Why does quora use mysql




















Schemas allow the data to persist in a typed manner across lots of new versions of the application as it's developed, they serve as documentation, and prevent a lot of bugs. And SQL lets you move the computation to the data as necessary rather than having to fetch a ton of data and post-process it in the application everywhere. I think the "NoSQL" fad will end when someone finally implements a distributed relational database with relaxed semantics. Interview Preparation III.

CassandraSF Progress and Futures. Thank you so much for this post, and for satisfying some of my curiosity. Really impressive breakdown of their stack.. I thought it was php driven considering the Facebook legacy. I hope they open source their search.. Thanks Phil for this comment. I finally went back to it and break it down. This is brilliant and inspiring.

Scaling up is getting easier but setting up this kind of architecture requires a lot of learning and time. They planned for scaling and performance before they built their tools and architecture. They understand MySQL very well and how they can use it as the basis for a scalable data-store.

They seem to also know when the limitations of this architecture will be reached and I have no doubts that they have plans in place for migrating the architecture, where necessary, to different technologies.

That said, they will likely encounter some unique challenges in scaling that others have not encountered before. This is due to the unique way that they have created Quora. Friendfeed is the closest website structure I can think of off the top of my head, but I expect Quora to take the scaling to a whole new level.

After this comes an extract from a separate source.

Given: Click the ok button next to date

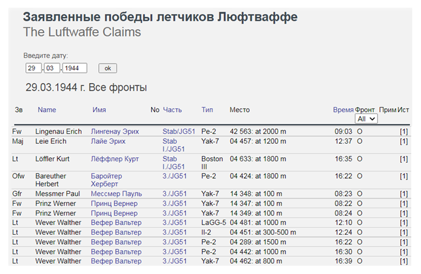Looking at the screenshot, I should click(x=108, y=69).
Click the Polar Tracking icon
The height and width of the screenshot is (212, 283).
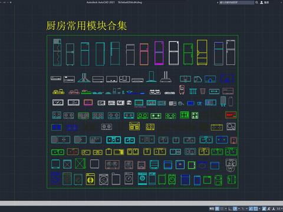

LiveNode and webnode2 show that they are not affraid of building their own solution where one does not exist. I must smile a little about the surprised reactions on the scale-at-the-application thing. This is so commonly used in the industry long before shared caches came around. Each node could have its own database locally, even MySQL. Batch processes running during the less active hours of the service redistribute subscriber data if needed. The web-browser keeps the connection with the server alive using HTTP keep-alive.

It let me know a lot. Great article. Any thoughts? Software Engineer Phil Whelan on Twitter. The Search-Box Only the questions, topic labels, user names or post titles are indexed and served up to the search-box.

Speedy Queries Did I mention that the search-box is fast? Nginx Behind the load-balancer, Nginx is used as a reverse-proxy server onto the web-servers.

Pylons And Paste Pylons , a lightweight web framework, is used as their main web-server behind Nginx. Thrift Thrift is used for communications between backend systems. Tornado The Tornado web framework is used for live updating. Long Polling Comet Quora does not display just static web pages. Git Git is used for version control. Resources Quora.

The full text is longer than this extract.